Le mari d'Hakima Boukerouis, dont le corps avait été retrouvé dans un tonneau en 2005 en Moselle, a avoué avoir tué sa femme et, de manière encore plus choquante, d'avoir également assassiné leur fils. Cette information a été confirmée mardi 23 juin par le procureur de Metz, David Touvet.
Le suspect, âgé de 78 ans, a été arrêté en juin 2025 grâce à des avancées sur l’ADN de la victime, dont l’identité était restée inconnue pendant plus de 21 ans. Une de ses nièces, dont il a insinué qu'elle aurait pu être impliquée, a été mise en examen et placée sous contrôle judiciaire pour complicité de meurtre, a ajouté le procureur.
Le corps déposé sur une route forestière
Pour rappeler les faits, le corps de la jeune femme, âgée d'une trentaine d'années, avait été découvert le 7 janvier 2005, dissimulé au bord d'une route forestière à Saint-Quirin, près de Sarrebourg. Les rapports initiaux indiquaient des lésions causées par une arme blanche. Le cadavre avait été emmailloté dans des sacs-poubelles noirs et enfermé dans un bidon en plastique destiné à la récupération d'eau de pluie.

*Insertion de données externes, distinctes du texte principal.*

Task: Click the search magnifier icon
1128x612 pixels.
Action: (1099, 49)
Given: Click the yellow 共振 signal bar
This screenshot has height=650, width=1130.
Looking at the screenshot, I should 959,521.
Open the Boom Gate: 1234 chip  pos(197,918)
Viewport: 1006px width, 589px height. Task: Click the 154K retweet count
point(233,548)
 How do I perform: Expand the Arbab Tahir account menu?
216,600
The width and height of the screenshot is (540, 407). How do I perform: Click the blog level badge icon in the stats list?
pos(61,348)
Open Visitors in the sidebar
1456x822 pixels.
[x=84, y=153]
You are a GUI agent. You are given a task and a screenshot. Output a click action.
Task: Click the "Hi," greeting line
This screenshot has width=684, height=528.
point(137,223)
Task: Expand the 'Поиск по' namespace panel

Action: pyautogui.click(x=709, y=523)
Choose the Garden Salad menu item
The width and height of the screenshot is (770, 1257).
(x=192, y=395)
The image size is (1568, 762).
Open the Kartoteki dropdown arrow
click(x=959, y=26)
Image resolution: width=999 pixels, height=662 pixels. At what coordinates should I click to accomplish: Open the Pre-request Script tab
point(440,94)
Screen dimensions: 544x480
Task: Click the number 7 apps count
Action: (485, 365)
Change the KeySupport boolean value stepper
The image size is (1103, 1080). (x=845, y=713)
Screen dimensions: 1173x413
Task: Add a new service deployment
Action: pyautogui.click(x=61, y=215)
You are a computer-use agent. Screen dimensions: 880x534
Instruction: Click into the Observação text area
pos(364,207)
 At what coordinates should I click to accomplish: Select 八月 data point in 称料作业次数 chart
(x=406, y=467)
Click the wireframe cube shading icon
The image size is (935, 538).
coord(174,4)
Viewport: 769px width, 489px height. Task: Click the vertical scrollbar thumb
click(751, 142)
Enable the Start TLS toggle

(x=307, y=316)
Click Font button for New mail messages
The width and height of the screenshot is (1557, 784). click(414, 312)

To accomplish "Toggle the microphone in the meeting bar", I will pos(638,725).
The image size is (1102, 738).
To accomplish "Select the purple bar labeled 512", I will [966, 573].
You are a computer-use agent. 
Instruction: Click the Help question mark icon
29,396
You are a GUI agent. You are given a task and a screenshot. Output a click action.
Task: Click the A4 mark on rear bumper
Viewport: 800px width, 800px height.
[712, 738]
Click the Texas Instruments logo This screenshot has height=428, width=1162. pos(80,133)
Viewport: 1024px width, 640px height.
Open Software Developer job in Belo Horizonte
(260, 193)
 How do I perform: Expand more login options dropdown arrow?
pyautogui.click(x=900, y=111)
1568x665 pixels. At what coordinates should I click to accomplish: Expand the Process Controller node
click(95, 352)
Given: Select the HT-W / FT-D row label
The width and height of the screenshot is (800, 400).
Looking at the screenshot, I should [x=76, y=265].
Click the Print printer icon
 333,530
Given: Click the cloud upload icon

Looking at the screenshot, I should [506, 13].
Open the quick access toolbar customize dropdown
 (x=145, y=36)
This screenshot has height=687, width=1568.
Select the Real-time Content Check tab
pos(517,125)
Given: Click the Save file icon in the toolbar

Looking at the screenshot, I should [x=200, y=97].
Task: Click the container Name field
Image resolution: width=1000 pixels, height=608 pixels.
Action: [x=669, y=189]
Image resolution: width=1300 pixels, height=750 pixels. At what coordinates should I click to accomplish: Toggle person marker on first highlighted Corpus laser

« Le même tonneau avait été aperçu flottant dans la rivière Sarre-Rouge en octobre 2004 », révélait Interpol dans sa « notice noire » concernant cette affaire. Le cas d'Hakima Boukerouis fait partie des 47 affaires retenues depuis 2023 pour la campagne Identify Me, coordonnée par Interpol en collaboration avec plusieurs pays d’Europe, visant à identifier des victimes de féminicides ou mortes dans des conditions suspectes.